3. In our text today Jesus teaches us that the secret in dealing with the topic of judgmentalism is fairness.
a. Fairness in our observation
b. Fairness in our intervention
c. Fairness in our reaction
4. Read Matt. 7:1-6
Proposition: In dealing with others is treating them the same way we would want to be treated.
Transition: First, we must use...
I. Fair Observation (1-2).
A. You Will Be Treated As You Treat Others
1. This text is one of the most misquoted and often misinterpreted Scriptures in all of the New Testament.
a. Those who are confronted with their sin will be quick to quote verse one of this text and say, "You’re not supposed to judge me."
b. Then there is a very popular theory today known as relativism, the idea that everything is relative and right and wrong is a matter of personal perspective. In other words, there are no absolutes.
c. Anyone who challenges that theory is labeled as being "judgmental."
d. However, in order to properly understand the meaning of this text we need to understand what Jesus meant when he said "do not judge."
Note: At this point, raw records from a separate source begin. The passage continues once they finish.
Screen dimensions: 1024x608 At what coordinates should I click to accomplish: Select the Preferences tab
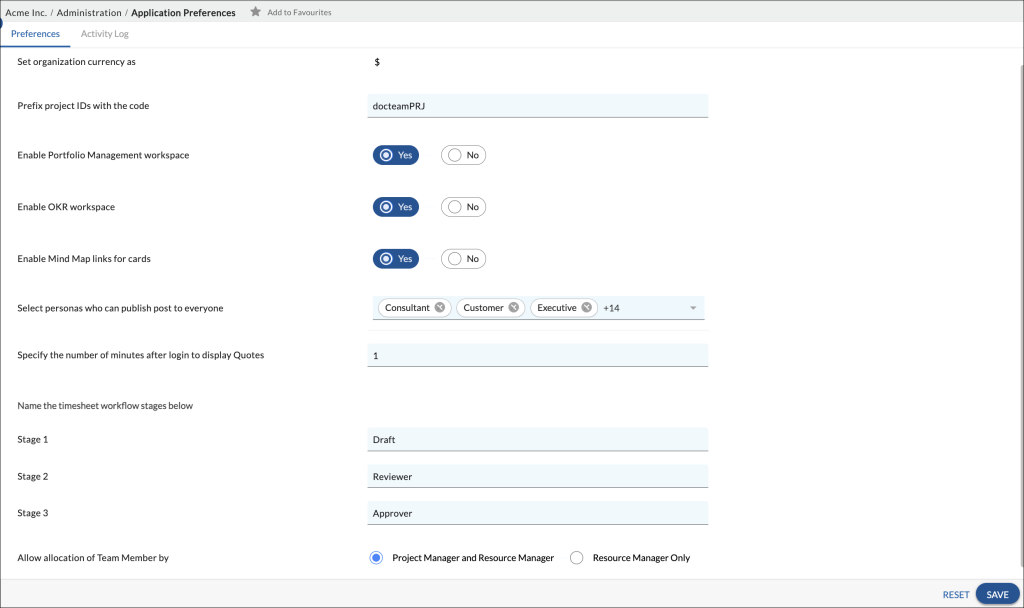click(x=36, y=33)
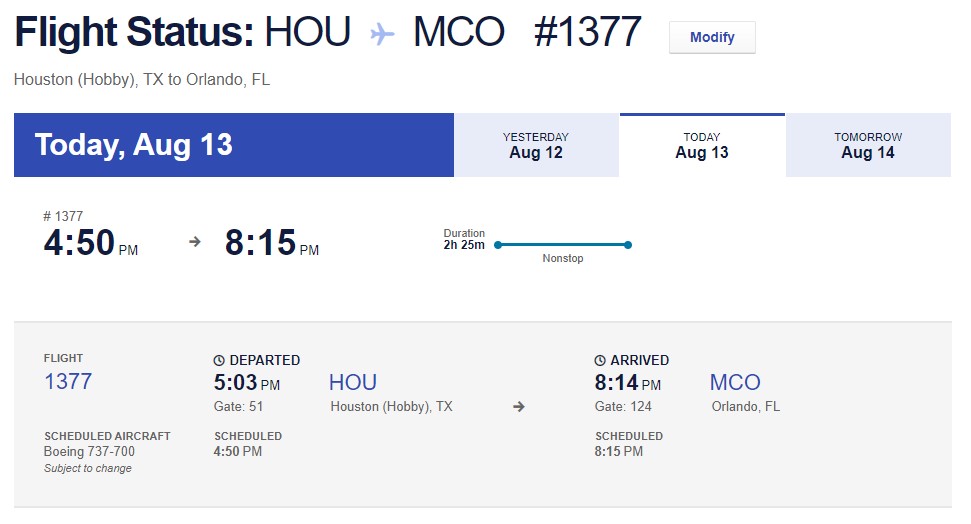This screenshot has height=524, width=971.
Task: Click the end dot of the duration line
Action: (x=628, y=244)
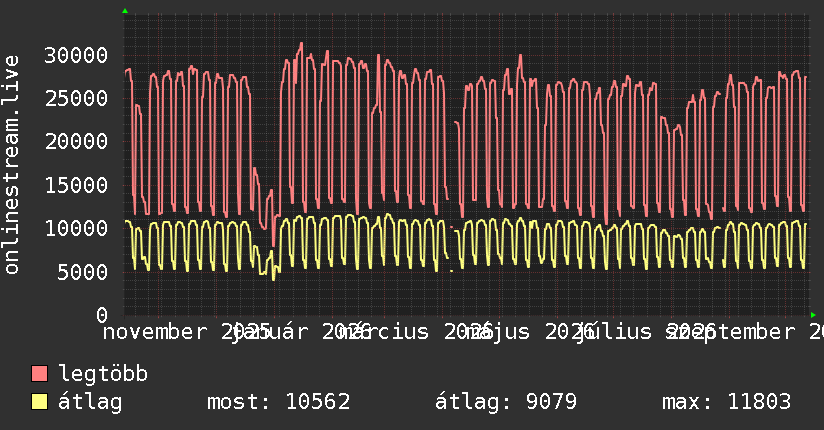This screenshot has width=824, height=430.
Task: Click the 0 y-axis label
Action: 102,315
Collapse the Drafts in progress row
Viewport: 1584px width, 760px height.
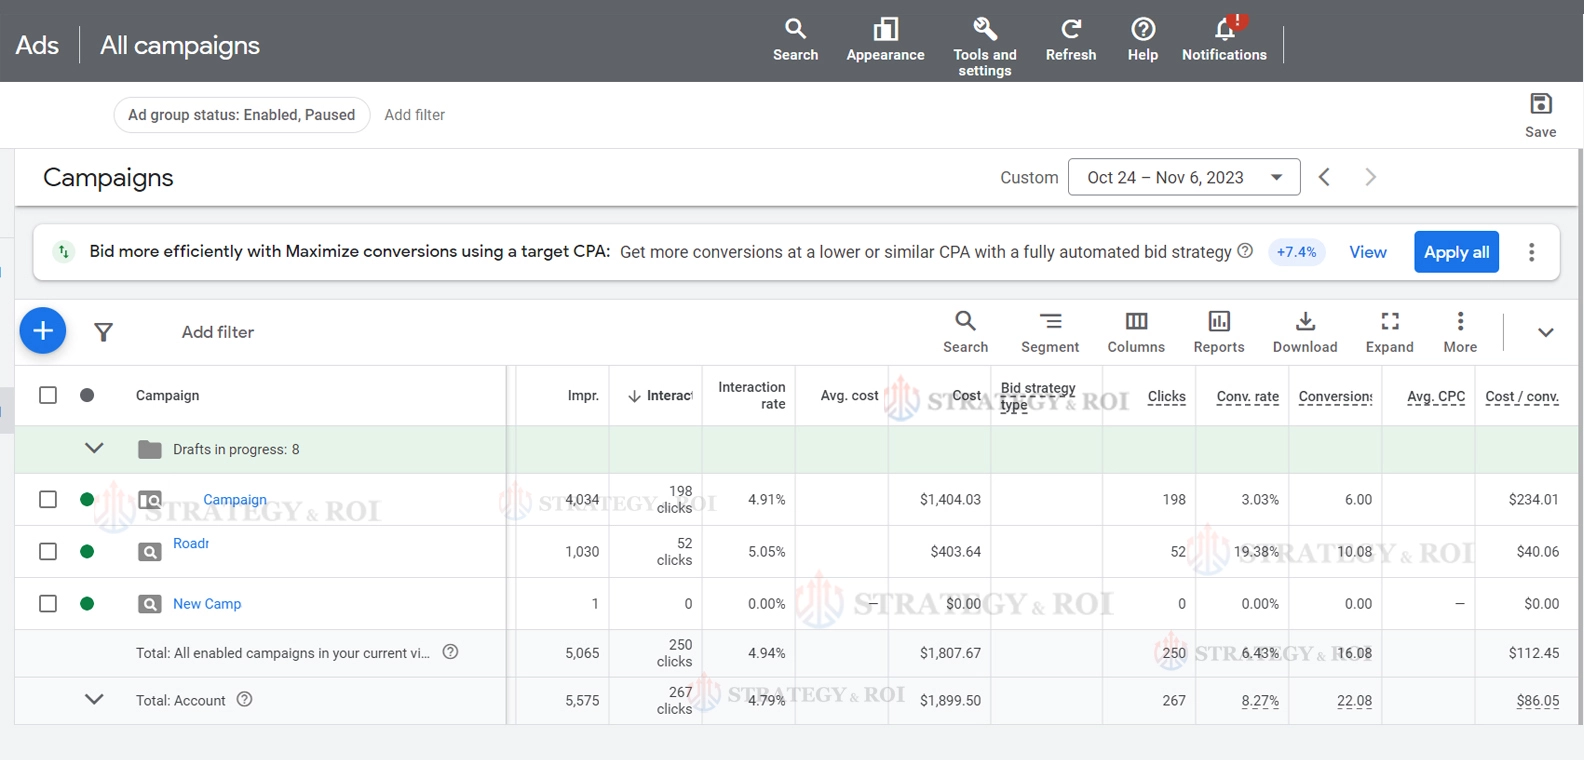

2. He said, “Do not judge others, and you will not be judged."
a. The verb "judge" (krino) has a number of different nuances, depending on the context — ranging from ordinary discernment or evaluation, to judicial litigation, to bestowal of reward, to pronouncement of guilt, and to absolute determination of a person’s fate.
b. The latter two senses are in view here: Jesus warns his disciples against setting themselves over others and making a pronouncement of their guilt before God (Wilkins, NIV Application Commentary, New Testament: Matthew, 308).
c. The phrase "and you will not be judged" indicates that this sort of judging is not acceptable for a disciple of Jesus.
3. This verse does not forbid judging of any kind, for the moral distinctions drawn in the Sermon on the Mount require that decisive judgments be made (Carson, Expositor’s Bible Commentary, The, Pradis CD-ROM:Matthew).
a. 1 Corinthians 5:12 (NLT)
It isn’t my responsibility to judge outsiders, but it certainly is your responsibility to judge those inside the church who are sinning.